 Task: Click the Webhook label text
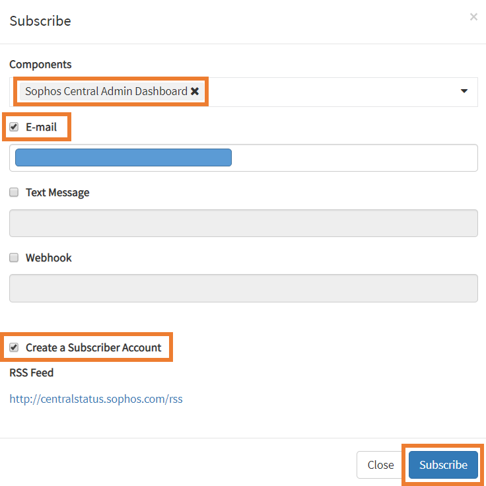[x=48, y=258]
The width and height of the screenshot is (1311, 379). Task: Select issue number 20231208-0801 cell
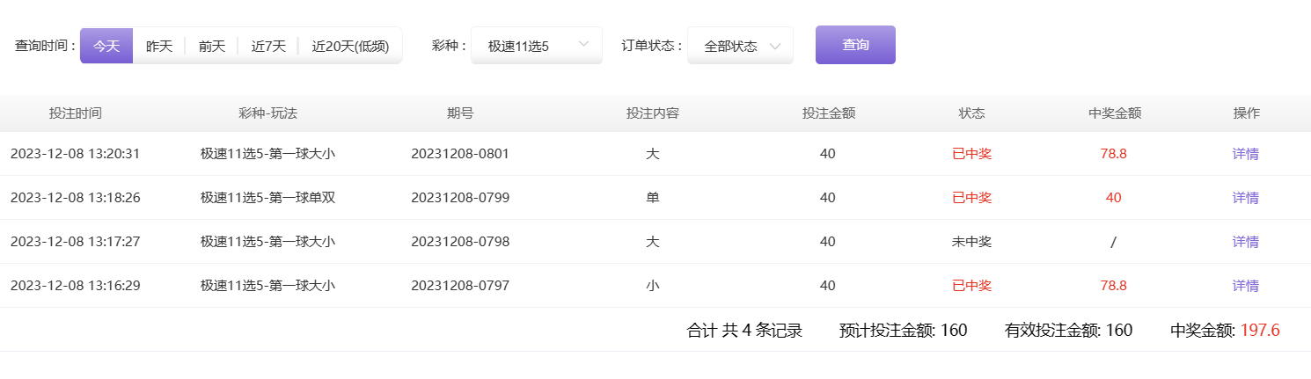[x=459, y=154]
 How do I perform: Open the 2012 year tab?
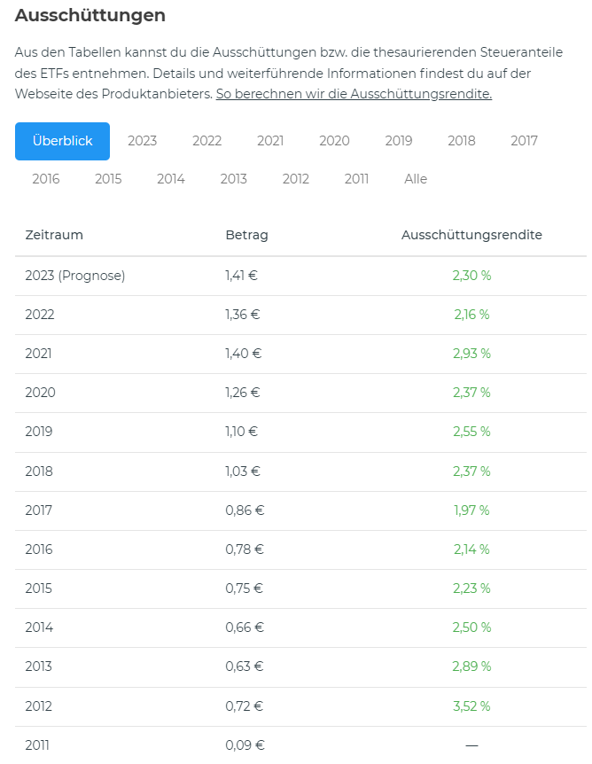point(296,179)
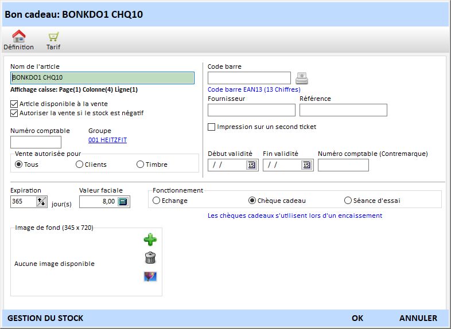The image size is (451, 329).
Task: Add a background image with green plus
Action: (150, 240)
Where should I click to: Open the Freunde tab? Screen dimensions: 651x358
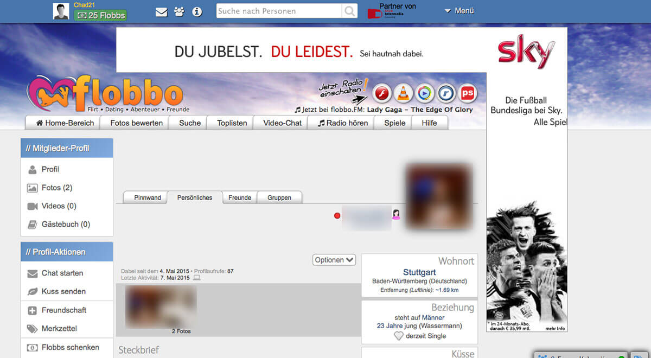pyautogui.click(x=240, y=198)
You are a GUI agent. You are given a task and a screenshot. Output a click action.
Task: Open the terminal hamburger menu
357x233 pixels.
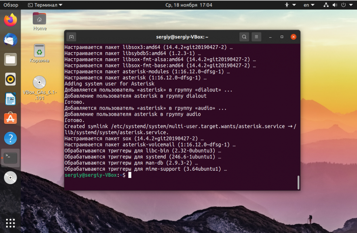(x=256, y=37)
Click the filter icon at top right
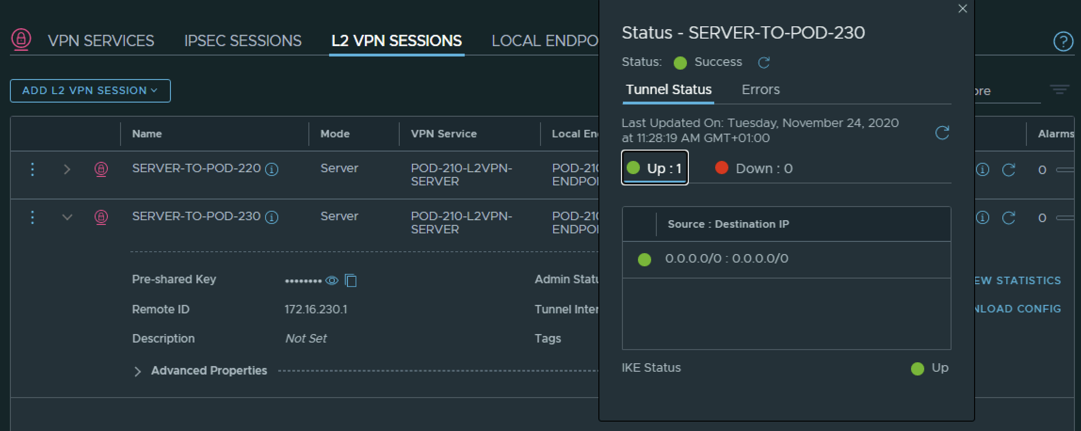 point(1059,89)
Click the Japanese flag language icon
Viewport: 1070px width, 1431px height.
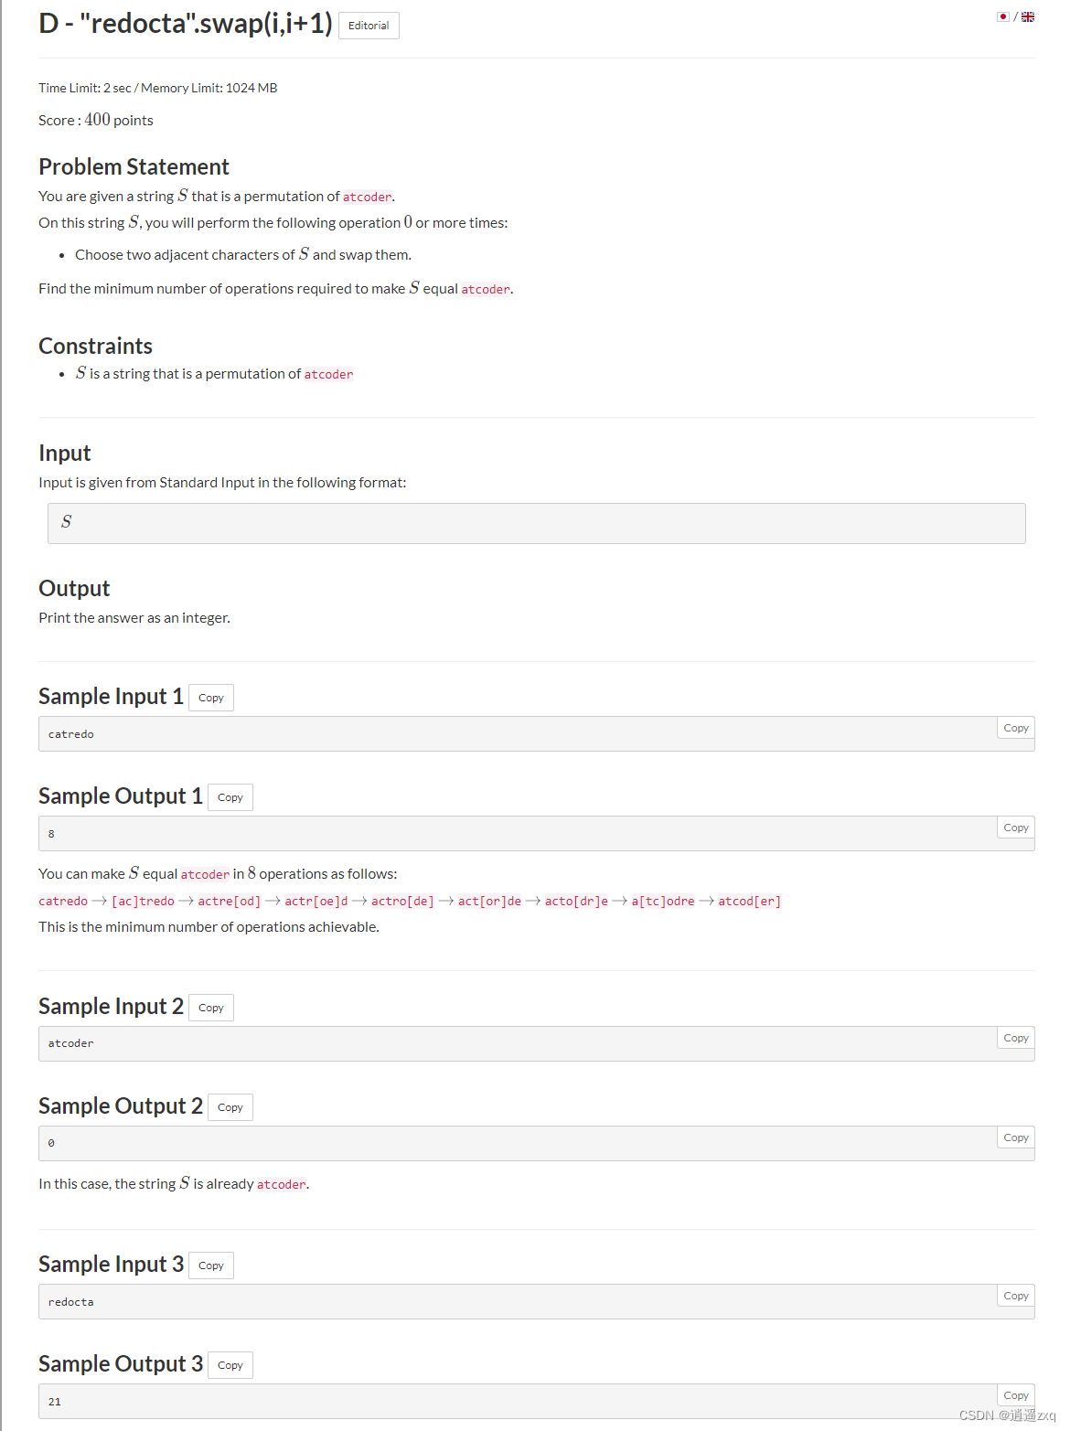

——

### Task statement
Would you repeat the entries exactly, keeping the images out?

### Solution to this problem
 Task: Click the Webhook label text
[x=48, y=258]
The width and height of the screenshot is (1311, 379). Task: Select issue number 20231208-0801 cell
[x=459, y=154]
 How do I perform: Open the 2012 year tab?
point(296,179)
The image size is (451, 329).
Task: Add a background image with green plus
Action: (150, 240)
Where should I click to: Open the Freunde tab? Screen dimensions: 651x358
pyautogui.click(x=240, y=198)
You are a GUI agent. You are given a task and a screenshot. Output a click action.
Task: Open the terminal hamburger menu
357x233 pixels.
(x=256, y=37)
Click the filter icon at top right
 point(1059,89)
Click the Japanese flag language icon
Viewport: 1070px width, 1431px height.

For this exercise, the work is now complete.